2.1試驗表明啤酒花顆粒中存在著Bacillus和Terribacillus。當啤酒采用干加酒花工藝釀造時，這些細菌會隨著酒花顆粒進入到發酵液中，降低啤酒的生物穩定性。有研究表明[23-24]，啤酒腐敗菌乳酸桿菌代謝產物如乳酸、乙酸等有機酸會改變啤酒的風味，并引起啤酒酪胺、組胺等生物胺的提高，導致啤酒腐敗。一些芽孢桿菌如地衣芽胞桿菌、蠟樣芽孢桿菌、遲緩芽孢桿菌和甲基營養型與釀酒酵母混合培養后會提高釀酒酵母代謝高級醇類和酯類化合物的能力[12]。因此，為研究干加酒花工藝時啤酒花顆粒中細菌對啤酒風味的影響，分別將從酒花顆粒中篩選到的Y1、Y2和Y4接種到啤酒發酵液，檢測總酸、低沸點揮發性物質和生物胺的變化。

2.2.1 對啤酒總酸的影響

在入罐24 h的啤酒發酵液中分別添加Y1、Y2、Y4菌和酒花，按照方法“1.4.4”中的量添加，以未加細菌的啤酒發酵液作空白，在20℃發酵結束后，測定啤酒的總酸，結果見圖3。

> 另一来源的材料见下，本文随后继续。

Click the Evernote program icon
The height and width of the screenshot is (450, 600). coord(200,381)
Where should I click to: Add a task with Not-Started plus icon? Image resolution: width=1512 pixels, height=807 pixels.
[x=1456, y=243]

圖2 基于16S rDNA序列構建的菌株系統發育樹Fig.2 16S rDNA sequence based phylogenetic tree of the strains

圖3 干加酒花對啤酒總酸的影響Fig.3 Effect of dry hopping on total acid of beer

由圖3可以看出，與空白比較，干加酒花后，啤酒的總酸增加了12%。有文獻報道[25]，啤酒中酸類物質主要來源于麥芽中的酸和發酵產酸。干加酒花促進了啤酒總酸的提高，分析其原因，盡管酒花樹脂含有α-酸和β-酸，但是溶解度很低，約為4.70×10-5mL/100 mL～27.6×10-5mL/100 mL[26]。因此總酸度提高可能和酒花中的微生物代謝有關。進而考察了Y1、Y2和Y4菌對啤酒的總酸影響。從圖3看出，3株菌都提高了啤酒總酸，其中Y2菌產酸量最高，達到了2.2 mL/100 mL，比空白提高了32%，但都符合國標GB/T 4928—2008中啤酒總酸小于2.6 mL/100 mL的要求。研究報道蠟樣芽胞桿菌具有耐酸性，其代謝可以產生乳酸、乙酸、丁酸等有機酸[27-28]。因此，干加酒花使啤酒總酸增加可能是由酒花中細菌代謝產酸引起的，且不同微生物對總酸的影響差異較大。

2.2.2 酒花中細菌對啤酒風味物質的影響

為研究酒花及酒花中細菌對啤酒風味物質的影響，按照方法“1.4.4”在啤酒發酵液中分別添加Y1、Y2和Y4菌，發酵結束后，利用方法“1.4.6”檢測高級醇和酯類物質含量，試驗結果見表2。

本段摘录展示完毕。